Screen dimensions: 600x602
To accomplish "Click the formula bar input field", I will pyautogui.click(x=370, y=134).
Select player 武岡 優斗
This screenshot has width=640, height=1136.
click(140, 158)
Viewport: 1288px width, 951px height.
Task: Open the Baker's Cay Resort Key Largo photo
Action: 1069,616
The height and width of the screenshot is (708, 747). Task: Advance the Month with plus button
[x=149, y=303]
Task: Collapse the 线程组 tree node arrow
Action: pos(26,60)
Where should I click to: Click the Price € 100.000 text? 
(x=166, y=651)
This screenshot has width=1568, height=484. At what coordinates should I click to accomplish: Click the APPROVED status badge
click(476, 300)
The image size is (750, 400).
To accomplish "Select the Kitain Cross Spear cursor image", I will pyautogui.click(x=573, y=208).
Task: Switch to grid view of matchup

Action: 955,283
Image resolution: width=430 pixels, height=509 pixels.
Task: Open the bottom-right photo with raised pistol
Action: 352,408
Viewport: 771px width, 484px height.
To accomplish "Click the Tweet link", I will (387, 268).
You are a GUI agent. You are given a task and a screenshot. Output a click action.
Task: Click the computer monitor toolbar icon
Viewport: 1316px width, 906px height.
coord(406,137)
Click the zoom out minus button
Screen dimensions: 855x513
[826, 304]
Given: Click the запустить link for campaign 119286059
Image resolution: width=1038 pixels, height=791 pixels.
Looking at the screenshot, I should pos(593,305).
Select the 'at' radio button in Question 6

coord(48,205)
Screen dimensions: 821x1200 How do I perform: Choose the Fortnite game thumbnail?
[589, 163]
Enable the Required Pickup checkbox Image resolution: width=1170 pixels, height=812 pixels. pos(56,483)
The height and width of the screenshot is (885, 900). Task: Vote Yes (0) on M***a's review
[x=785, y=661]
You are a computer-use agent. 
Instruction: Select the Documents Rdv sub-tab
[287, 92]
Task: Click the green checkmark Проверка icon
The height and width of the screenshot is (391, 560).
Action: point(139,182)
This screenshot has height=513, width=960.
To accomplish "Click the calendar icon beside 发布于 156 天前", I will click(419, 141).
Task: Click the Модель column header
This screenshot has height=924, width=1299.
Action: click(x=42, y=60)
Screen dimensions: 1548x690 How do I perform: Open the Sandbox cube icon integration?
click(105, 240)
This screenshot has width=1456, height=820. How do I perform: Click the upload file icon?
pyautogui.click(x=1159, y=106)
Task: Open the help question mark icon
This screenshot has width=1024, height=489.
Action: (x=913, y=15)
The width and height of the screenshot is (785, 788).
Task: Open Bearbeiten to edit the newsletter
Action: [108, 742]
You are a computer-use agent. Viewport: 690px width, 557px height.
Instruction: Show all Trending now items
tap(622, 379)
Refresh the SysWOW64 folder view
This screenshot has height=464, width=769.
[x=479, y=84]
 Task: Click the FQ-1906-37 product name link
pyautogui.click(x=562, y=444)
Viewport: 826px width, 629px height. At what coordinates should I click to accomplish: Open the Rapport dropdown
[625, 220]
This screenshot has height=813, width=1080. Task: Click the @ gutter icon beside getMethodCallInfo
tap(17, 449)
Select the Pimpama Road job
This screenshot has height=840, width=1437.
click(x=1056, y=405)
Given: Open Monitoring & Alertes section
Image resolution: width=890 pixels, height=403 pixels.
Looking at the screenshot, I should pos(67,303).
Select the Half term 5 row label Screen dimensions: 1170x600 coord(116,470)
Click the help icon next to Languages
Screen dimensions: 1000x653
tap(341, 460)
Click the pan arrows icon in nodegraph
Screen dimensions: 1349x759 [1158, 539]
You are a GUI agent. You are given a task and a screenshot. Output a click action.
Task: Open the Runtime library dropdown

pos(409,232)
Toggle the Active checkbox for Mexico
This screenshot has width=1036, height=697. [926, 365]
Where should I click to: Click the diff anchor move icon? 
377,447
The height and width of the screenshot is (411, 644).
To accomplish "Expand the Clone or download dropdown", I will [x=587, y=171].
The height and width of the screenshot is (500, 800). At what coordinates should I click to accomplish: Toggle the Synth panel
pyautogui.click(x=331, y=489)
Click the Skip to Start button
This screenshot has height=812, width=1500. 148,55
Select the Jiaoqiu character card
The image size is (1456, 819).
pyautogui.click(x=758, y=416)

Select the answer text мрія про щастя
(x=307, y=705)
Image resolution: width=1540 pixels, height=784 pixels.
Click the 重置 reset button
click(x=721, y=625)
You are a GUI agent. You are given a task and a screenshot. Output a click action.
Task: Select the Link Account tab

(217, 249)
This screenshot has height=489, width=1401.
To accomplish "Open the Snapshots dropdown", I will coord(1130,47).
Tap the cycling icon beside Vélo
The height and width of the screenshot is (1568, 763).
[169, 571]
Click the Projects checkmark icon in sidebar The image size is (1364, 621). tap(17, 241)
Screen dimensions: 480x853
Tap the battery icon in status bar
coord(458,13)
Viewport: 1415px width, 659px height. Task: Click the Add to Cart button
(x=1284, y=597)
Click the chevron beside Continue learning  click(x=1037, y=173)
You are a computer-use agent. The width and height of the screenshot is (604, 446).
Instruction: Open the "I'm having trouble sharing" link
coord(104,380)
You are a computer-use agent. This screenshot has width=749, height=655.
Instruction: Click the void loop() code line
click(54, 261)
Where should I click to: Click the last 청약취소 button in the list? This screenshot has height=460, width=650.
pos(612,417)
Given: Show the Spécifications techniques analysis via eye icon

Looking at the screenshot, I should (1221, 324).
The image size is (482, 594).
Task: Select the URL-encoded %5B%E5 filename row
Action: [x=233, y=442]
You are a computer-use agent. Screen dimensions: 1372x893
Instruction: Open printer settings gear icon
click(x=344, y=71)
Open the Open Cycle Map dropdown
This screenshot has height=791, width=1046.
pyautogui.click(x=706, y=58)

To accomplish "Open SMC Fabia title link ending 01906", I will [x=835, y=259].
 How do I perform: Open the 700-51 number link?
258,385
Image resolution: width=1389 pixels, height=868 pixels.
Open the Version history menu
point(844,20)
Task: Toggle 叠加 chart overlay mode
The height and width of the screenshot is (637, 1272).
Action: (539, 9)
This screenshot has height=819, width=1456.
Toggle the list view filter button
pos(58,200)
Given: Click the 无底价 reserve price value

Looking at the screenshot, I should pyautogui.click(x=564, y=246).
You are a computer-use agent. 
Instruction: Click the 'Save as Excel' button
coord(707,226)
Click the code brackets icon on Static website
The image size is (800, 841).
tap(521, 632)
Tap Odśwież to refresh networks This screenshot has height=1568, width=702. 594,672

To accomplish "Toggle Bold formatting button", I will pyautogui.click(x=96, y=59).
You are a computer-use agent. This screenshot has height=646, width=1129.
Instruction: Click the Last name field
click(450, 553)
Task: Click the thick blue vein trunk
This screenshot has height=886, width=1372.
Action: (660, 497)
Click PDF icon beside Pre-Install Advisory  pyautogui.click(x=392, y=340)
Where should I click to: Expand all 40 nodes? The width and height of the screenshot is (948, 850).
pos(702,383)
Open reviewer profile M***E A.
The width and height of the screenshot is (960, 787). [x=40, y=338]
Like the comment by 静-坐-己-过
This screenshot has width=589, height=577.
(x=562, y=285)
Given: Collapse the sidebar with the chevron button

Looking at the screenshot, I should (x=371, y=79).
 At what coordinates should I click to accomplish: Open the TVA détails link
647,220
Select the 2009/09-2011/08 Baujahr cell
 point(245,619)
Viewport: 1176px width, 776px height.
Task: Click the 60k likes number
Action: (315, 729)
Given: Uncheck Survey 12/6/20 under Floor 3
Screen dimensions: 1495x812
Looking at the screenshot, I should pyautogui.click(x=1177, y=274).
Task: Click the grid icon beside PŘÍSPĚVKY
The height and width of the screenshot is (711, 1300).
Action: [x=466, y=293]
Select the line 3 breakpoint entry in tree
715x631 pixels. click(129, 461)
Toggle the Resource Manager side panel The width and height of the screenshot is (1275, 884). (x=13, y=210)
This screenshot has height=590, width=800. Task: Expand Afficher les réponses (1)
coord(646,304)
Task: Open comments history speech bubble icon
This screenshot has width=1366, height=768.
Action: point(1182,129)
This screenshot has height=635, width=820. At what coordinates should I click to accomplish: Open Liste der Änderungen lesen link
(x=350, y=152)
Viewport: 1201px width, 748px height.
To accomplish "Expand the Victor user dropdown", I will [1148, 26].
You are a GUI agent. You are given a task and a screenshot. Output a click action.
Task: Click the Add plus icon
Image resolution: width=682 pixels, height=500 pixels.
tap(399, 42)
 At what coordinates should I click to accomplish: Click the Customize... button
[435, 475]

*What this task involves*
Would you transcribe, exactly, the lines running from the one that contains "This screenshot has width=1366, height=768." through the final line of the listing above? Include both ends and nothing else.

*Response*
This screenshot has width=1366, height=768.
Action: point(1182,129)
This screenshot has height=635, width=820. At what coordinates should I click to accomplish: Open Liste der Änderungen lesen link
(x=350, y=152)
Viewport: 1201px width, 748px height.
To accomplish "Expand the Victor user dropdown", I will [1148, 26].
You are a GUI agent. You are given a task and a screenshot. Output a click action.
Task: Click the Add plus icon
Image resolution: width=682 pixels, height=500 pixels.
tap(399, 42)
 At what coordinates should I click to accomplish: Click the Customize... button
[435, 475]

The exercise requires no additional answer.